Bir an önce erken seçim yapılması ve yeni parlamentodan istikrarlı bir hükümet çıkarılması gerekirken, bazı muhalefet partileri “bütçeyi geçirelim seçime öyle gidelim” dediler.
2022 Bütçesi bugün meclis bütçe ve plan komitesinden geçecek, önümüzdeki hafta da muhtemelen meclis genel kurulunda tartışılarak oy çokluğuyla geçirilecek:
Bütçenin rakamlarına baktığımız zaman ülkemizin içler acısı durumunu daha net görmekteyiz. 12 milyar 700 milyon TL’luk bütçede öngörülen açık 1 milyar 460 milyon TL ‘dir. Ancak TC’den gelmesi beklenen 1 milyar 650 milyon TL TC yardımları, 710 milyon TL yatırım projeleri, 940 milyon TL savunma giderleri ve 1 milyar 650 milyon TL TC kredilerini de hesaplarsak bütçe açığı gerçekte 6 milyar 410 milyon TL yapar.
Bu durumda bütçe giderleri olarak öngörülen 12 milyar 700 milyon TL’nin yarısı açık demektir. TC’den öngörülen miktarlar gelse bile açık 1.5 milyar TL olacak.

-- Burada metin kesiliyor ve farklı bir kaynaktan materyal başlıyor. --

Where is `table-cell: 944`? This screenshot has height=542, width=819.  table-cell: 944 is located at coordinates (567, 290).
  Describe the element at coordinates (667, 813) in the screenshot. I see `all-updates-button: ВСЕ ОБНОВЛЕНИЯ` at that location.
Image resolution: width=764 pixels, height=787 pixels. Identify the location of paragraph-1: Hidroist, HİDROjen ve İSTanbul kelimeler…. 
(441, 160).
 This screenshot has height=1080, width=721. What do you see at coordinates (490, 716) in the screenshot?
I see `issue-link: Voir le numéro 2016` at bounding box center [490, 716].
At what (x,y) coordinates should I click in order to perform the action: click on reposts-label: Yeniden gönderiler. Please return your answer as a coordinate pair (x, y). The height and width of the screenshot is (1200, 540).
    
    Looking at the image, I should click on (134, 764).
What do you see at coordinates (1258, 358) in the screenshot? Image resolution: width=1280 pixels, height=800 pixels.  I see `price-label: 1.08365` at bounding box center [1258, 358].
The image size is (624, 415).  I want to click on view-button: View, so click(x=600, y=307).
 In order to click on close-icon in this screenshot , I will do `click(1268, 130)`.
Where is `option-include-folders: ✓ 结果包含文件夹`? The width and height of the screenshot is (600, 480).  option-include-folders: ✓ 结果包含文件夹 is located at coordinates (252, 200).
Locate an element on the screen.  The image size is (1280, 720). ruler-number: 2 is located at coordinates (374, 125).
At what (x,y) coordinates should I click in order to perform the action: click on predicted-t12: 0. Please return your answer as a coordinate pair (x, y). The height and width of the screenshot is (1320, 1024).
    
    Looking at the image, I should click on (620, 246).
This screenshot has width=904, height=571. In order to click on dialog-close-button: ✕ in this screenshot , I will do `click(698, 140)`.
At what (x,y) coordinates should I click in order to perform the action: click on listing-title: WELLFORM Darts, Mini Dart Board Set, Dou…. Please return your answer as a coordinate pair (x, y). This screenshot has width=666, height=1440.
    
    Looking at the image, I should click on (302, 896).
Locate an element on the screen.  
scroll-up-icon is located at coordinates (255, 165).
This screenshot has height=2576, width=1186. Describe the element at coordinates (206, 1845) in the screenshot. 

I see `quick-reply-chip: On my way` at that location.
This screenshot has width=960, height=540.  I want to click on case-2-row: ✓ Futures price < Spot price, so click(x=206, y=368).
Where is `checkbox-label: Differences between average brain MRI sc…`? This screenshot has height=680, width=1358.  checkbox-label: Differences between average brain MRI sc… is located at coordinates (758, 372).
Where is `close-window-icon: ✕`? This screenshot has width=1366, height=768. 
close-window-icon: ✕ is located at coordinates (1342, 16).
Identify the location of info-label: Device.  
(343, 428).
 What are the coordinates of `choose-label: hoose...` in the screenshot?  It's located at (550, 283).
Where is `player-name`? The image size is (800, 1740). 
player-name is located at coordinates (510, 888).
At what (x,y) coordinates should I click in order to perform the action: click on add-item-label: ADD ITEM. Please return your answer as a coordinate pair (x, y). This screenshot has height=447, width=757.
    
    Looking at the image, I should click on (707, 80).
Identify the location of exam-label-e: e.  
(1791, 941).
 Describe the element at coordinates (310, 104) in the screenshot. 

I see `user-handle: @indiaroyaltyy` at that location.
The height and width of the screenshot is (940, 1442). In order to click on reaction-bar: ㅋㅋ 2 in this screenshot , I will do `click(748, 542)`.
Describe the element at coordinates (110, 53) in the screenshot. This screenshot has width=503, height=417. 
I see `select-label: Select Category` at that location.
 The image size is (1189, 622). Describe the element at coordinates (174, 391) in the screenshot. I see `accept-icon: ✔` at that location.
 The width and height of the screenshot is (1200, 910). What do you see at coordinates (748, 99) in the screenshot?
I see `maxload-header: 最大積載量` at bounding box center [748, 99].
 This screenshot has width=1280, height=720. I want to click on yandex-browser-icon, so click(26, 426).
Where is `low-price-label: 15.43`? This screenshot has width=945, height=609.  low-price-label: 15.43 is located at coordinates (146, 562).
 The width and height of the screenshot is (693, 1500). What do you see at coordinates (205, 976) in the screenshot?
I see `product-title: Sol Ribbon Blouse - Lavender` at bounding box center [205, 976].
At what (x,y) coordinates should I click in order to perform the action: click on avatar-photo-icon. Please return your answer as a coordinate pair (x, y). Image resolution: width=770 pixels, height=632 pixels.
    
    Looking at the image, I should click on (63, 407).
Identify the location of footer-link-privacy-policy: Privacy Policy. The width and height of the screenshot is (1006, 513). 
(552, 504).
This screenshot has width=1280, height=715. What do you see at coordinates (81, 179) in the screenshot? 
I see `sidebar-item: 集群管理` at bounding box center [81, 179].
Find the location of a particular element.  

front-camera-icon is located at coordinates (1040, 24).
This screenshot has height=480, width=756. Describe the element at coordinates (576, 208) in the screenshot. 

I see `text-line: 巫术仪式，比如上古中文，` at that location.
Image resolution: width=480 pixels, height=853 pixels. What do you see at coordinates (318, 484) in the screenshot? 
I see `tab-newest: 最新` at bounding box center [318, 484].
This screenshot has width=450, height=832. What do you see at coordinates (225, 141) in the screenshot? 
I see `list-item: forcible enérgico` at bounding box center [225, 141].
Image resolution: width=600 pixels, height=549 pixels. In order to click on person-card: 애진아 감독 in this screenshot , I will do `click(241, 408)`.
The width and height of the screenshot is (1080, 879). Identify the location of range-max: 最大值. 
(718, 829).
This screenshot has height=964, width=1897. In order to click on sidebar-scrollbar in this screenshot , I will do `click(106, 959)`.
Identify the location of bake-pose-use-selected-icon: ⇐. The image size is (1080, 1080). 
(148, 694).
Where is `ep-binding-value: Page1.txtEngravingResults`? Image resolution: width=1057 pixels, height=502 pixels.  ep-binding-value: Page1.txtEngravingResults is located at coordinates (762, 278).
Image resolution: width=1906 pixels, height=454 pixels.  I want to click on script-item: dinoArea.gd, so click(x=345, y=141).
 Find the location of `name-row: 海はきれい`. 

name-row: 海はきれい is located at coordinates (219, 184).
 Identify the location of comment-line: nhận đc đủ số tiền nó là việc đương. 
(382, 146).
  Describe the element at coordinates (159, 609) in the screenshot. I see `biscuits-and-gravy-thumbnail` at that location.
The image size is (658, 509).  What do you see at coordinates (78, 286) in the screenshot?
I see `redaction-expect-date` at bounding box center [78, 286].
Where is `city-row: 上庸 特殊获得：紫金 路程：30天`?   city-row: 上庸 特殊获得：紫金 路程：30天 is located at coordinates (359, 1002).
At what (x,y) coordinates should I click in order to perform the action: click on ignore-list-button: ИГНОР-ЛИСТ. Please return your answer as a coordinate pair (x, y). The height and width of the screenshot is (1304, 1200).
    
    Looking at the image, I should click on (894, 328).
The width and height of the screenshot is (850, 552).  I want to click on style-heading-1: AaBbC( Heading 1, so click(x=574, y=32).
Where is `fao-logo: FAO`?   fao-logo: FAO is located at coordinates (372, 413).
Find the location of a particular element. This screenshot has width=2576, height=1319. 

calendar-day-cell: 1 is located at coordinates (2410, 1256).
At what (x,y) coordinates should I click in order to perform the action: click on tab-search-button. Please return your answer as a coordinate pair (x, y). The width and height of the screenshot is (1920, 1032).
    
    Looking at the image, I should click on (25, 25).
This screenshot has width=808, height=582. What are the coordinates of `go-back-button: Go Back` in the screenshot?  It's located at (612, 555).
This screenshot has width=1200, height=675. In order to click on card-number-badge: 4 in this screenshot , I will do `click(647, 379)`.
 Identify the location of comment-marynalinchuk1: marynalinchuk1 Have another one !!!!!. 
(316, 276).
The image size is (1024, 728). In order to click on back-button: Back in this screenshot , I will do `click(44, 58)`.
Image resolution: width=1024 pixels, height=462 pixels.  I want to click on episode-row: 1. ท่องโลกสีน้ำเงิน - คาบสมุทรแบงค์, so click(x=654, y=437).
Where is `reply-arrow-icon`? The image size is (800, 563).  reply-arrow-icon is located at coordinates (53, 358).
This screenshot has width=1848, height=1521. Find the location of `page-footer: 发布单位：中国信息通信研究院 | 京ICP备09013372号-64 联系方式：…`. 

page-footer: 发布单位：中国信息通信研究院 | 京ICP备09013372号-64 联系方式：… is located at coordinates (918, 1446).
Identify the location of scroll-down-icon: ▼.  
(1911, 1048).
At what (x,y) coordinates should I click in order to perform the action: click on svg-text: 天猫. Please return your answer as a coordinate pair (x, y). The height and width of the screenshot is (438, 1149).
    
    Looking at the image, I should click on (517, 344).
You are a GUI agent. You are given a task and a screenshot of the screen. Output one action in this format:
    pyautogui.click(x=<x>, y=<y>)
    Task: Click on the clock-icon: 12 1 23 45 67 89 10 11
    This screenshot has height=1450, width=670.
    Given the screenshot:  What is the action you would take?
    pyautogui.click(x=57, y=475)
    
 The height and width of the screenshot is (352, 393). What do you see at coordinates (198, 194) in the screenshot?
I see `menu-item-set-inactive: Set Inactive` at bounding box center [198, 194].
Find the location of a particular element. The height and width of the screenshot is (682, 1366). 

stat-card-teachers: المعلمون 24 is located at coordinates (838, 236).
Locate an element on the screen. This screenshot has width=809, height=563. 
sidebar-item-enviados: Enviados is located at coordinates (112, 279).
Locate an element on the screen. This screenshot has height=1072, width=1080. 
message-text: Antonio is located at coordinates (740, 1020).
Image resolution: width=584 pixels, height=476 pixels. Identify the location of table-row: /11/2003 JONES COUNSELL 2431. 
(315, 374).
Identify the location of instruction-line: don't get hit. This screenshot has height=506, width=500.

TC’den 2021’de gelmesi gereken miktarın Kasım ayı ortasına geldiğimiz bugünlerde yalnızca üçte birinin geldiğini, gerisinin gelip gelmeyeceğinin de hala bilinmediğini de düşünürsek 2022’nin ülkemiz için çok daha kötü geçeceğini görürüz.
Peki 12 milyar 700 milyon TL nerelere harcanacak?
- Personel giderleri: 4 milyar 99 milyon 663 bin TL
- Cari transferler: 5 milyar 367 milyon 790 bin TL
- Sosyal güvenlik kurumlarına ödenen devlet primleri giderleri: 271 milyon 363 bin TL
Bunları topladığımız zaman 9 milyar 740 milyon TL yapar. Bu durumda 2022 yılında KKTC devletinin toplam bütçesinin dörtte üçü maaş ve ücretlere gidecek.
Yine 2022 yılında 7 milyar 130 milyon TL olarak öngörülen yerel gelirlerin tümü gerçekleşirse sadece maaş ve ücretleri karşılamak için 2 milyar 610 milyon TL’ye ihtiyaç olacak.
Bu rakamlar ülkenin ne kadar kötü yönetildiğini göstermektedir. Ama iş bununla da bitmiyor.
TL kullanmamızdan dolayı bu bütçenin bırakınız hazırlık aşamasını, komitede görüşüldüğü son 3 günlük döviz-TL rakamlarında yaşanan eksi yönde değişimle birlikte bütçe rakamları da çöpe gidecek duruma geldi.
Erdoğan’ın ekonomiye ekonomi gözüyle değil, dine dayalı ideoloji gözüyle yaklaşması ve baskı altına aldığı TC Merkez Bankası’nın ısrarla faiz indirimine gitmesi hem Türkiye ekonomisini, hem TL kullanmamızdan dolayı KKTC ekonomisini dibe vurduruyor.
Bu durumda bütçeyi geçirseniz de geçirmeseniz de birşey değişmez. Zaten Maliye Bakanı Dursun Oğuz’un açıkladığı borç rakamları sorunun büyüklüğünü bütün çıplaklığıyla ortaya seriyor.
Kamunun aşırı borç yükü altında olduğunu ifade eden Oğuz, “Haziran 2021 itibariyle iç borcun 34 Milyar, dış borcun ise 47 Milyar TL’ye yükseldiğini” söyledi.
Rakamlara bakar mısınız, 2022 yılı için 12.7 milyar TL gider, 7.13 milyar TL yerel gelir öngörülüyor. Yani 2022 yılında toplam yerel gelirlerinizle, giderlerin ancak % 56’sını karşılayabileceksiniz. Gerisini de birkısmını Türkiye karşılayacak, kalanı da borçlanacaksınız.
Bu arada toplam borcunuz da Haziran 2021 itibarıyla 81 milyar TL olacak. Bu borç 2022 yılı için öngörülen toplam yerel gelirlerimizin 11 katından fazladır.
KKTC’nin yıllar içinde getirildiği yer burasıdır. İki devletli çözüm isteyenlere bu rakamlar birşey söyler mi bilmiyorum. Ama bildiğim çözüm olmadan bu ülke ne kendi kendine yetecek bir ekonomi, ne de kendi kendini yönetecek bir siyasi yapıya kavuşamaz.